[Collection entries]
----------
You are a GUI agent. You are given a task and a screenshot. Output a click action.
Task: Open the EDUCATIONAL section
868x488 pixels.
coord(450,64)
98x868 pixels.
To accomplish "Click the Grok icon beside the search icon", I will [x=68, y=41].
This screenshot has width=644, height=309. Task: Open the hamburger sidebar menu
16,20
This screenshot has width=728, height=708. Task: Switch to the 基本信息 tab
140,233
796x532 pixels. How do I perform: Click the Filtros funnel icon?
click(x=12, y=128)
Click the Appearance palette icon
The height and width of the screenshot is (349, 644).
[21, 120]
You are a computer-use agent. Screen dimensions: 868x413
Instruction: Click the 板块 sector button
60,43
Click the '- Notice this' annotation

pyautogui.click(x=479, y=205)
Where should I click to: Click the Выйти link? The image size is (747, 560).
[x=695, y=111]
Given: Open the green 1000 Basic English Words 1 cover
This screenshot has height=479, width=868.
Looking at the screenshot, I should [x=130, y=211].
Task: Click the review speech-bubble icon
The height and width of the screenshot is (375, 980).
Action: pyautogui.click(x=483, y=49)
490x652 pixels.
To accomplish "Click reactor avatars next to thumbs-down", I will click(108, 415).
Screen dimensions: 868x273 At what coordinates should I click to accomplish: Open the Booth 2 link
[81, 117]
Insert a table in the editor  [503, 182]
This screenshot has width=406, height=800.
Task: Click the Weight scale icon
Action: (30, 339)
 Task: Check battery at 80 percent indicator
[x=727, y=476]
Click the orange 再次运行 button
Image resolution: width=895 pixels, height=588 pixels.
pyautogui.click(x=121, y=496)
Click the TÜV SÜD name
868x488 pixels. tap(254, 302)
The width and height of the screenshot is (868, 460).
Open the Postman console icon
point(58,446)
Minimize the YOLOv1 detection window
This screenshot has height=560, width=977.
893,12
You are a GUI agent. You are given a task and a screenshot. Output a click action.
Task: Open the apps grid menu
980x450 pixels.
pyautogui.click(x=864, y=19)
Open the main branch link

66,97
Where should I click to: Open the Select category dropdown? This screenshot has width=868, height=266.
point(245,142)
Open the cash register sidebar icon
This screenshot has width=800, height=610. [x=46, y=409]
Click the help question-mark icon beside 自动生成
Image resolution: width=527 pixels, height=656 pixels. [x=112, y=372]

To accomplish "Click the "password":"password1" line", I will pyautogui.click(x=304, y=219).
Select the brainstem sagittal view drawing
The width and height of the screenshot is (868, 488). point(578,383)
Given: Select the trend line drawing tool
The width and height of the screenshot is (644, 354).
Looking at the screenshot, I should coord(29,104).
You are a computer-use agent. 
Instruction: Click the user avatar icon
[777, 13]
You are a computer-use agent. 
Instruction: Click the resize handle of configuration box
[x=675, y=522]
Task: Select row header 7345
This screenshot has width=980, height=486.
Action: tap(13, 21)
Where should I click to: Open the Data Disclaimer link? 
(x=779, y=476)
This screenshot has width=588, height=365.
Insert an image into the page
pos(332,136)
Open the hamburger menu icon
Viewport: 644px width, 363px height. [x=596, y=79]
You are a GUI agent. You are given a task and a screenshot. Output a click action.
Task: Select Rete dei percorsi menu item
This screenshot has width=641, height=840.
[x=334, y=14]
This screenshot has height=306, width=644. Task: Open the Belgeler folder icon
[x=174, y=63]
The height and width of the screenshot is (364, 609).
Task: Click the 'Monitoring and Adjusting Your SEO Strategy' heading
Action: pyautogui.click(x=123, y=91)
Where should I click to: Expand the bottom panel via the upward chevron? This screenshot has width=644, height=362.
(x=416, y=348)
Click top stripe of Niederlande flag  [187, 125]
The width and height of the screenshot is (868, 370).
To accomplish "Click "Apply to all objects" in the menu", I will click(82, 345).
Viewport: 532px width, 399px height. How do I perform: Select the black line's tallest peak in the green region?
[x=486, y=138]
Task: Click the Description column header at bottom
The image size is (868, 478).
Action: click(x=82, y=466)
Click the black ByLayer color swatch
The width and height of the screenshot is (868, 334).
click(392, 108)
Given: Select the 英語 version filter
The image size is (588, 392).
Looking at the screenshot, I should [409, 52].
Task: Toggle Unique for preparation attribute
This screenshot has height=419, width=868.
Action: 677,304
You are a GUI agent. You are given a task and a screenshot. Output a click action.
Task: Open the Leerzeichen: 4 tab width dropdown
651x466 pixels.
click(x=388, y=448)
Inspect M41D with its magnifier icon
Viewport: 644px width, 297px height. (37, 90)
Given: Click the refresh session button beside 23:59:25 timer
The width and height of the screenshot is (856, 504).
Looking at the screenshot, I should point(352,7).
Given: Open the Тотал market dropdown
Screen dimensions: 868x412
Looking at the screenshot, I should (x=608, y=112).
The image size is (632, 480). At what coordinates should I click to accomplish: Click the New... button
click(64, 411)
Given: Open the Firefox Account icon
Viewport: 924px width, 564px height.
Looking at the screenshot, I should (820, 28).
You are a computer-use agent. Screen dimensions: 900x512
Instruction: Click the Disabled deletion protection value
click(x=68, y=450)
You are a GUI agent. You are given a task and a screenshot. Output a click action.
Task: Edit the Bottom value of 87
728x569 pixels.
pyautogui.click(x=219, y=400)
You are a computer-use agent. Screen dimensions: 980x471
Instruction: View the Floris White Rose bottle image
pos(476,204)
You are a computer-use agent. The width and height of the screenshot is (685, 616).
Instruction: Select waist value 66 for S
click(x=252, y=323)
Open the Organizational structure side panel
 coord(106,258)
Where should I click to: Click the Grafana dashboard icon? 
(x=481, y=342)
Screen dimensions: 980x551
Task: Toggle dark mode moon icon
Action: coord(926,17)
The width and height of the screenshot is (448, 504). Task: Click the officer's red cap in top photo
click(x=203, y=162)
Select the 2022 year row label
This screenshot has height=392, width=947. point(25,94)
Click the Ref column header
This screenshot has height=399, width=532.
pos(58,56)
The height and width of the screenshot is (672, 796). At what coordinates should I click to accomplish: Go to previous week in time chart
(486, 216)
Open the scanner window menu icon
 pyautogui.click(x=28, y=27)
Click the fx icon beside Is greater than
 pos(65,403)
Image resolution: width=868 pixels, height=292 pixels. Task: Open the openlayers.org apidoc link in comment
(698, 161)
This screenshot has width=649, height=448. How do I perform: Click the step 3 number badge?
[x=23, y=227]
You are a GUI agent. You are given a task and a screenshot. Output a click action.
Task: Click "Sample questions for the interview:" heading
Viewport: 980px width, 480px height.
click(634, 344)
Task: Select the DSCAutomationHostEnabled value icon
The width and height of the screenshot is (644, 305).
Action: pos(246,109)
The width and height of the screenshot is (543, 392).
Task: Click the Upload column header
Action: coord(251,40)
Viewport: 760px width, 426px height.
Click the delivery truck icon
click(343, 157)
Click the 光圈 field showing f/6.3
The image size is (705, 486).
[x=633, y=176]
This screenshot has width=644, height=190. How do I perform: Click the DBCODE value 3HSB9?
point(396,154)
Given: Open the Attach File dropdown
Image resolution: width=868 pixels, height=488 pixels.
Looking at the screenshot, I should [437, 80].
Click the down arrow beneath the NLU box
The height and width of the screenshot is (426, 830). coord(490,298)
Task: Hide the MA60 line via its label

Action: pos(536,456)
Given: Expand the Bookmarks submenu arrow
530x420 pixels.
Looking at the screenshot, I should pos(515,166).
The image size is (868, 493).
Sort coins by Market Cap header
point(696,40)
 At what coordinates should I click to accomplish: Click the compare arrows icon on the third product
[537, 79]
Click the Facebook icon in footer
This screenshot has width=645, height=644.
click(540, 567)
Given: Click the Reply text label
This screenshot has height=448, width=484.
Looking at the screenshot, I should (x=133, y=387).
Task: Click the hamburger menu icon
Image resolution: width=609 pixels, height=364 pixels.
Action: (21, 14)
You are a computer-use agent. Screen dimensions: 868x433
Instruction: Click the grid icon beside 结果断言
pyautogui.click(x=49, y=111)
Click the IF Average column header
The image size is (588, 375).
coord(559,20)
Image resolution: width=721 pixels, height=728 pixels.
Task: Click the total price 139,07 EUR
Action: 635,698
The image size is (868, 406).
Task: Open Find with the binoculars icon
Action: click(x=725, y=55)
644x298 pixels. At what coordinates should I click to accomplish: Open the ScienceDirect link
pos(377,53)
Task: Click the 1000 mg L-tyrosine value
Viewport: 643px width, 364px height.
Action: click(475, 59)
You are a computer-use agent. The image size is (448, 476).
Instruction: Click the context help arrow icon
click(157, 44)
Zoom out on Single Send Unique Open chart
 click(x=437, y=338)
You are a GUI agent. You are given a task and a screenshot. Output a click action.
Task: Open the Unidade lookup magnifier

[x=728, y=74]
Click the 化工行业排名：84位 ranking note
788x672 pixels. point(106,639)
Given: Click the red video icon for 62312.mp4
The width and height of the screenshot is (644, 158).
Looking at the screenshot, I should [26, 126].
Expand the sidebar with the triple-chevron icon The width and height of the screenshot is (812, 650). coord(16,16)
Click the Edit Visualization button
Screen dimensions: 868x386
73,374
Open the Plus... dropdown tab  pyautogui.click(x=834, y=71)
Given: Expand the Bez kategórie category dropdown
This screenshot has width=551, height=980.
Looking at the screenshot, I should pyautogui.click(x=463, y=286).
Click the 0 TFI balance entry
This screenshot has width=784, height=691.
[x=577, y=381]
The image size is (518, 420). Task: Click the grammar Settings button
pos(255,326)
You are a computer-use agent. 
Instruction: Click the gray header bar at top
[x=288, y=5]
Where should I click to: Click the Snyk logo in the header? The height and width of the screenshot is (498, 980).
----------
### EXERCISE DETAILS
Please give the number of lines above containing "will" and nothing else.

### TASK ANSWER
4